**Texto del documento:**
La importancia del Bautismo de Jesús, por lo tanto, es innegable. Sin embargo, leyendo atentamente los relatos de los cuatro evangelios, distinguen claramente entre la recepción del Bautismo de Juan, y el acontecimiento de la proclamación pública de Jesús en cuanto Hijo de parte de Dios, y la efusión del Espíritu Santo sobre él (cfr. Mc 1, 9-11; Mt 3, 13-17; Lc 3, 21-22; Jn 1, 31-34). Es la primera vez que aparece, en el Nuevo Testamento, la revelación trinitaria de Dios: Padre, Hijo y Espíritu Santo.

**Tarea 1:** Según el texto sobre el Bautismo de Jesús, ¿qué aparece por primera vez en el Nuevo Testamento?
**Tarea 2:** Indique si cada afirmación concuerda con el texto sobre el Bautismo de Jesús y justifique la respuesta citando literalmente las palabras decisivas. (a) Los relatos de los evangelios confunden la recepción del Bautismo de Juan con la proclamación pública de Jesús como Hijo. (b) El texto considera innegable la importancia del Bautismo de Jesús. (c) El texto remite a pasajes de los cuatro evangelios.
**Tarea 3:** Copie literalmente todo el fragmento del texto sobre el Bautismo de Jesús que va desde "La importancia del" hasta "y Espíritu Santo.".

**Filas de datos:**
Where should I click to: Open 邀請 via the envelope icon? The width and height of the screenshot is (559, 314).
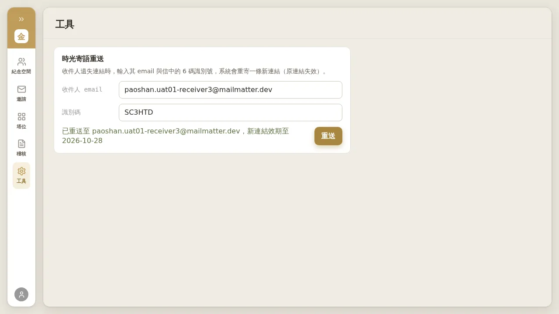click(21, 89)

* * *

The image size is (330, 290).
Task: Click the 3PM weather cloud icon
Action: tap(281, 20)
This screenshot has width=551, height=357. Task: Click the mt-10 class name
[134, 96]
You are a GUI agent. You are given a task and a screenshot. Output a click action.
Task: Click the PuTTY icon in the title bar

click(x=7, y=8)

**Respuesta 1:** La revelación trinitaria de Dios: Padre, Hijo y Espíritu Santo.

**Respuesta 2:**
(a) No: "distinguen claramente entre la recepción del Bautismo de Juan, y el acontecimiento de la proclamación pública de Jesús en cuanto Hijo de parte de Dios".
(b) Sí: "La importancia del Bautismo de Jesús, por lo tanto, es innegable."
(c) Sí: "(cfr. Mc 1, 9-11; Mt 3, 13-17; Lc 3, 21-22; Jn 1, 31-34)".

**Respuesta 3:**
La importancia del Bautismo de Jesús, por lo tanto, es innegable. Sin embargo, leyendo atentamente los relatos de los cuatro evangelios, distinguen claramente entre la recepción del Bautismo de Juan, y el acontecimiento de la proclamación pública de Jesús en cuanto Hijo de parte de Dios, y la efusión del Espíritu Santo sobre él (cfr. Mc 1, 9-11; Mt 3, 13-17; Lc 3, 21-22; Jn 1, 31-34). Es la primera vez que aparece, en el Nuevo Testamento, la revelación trinitaria de Dios: Padre, Hijo y Espíritu Santo.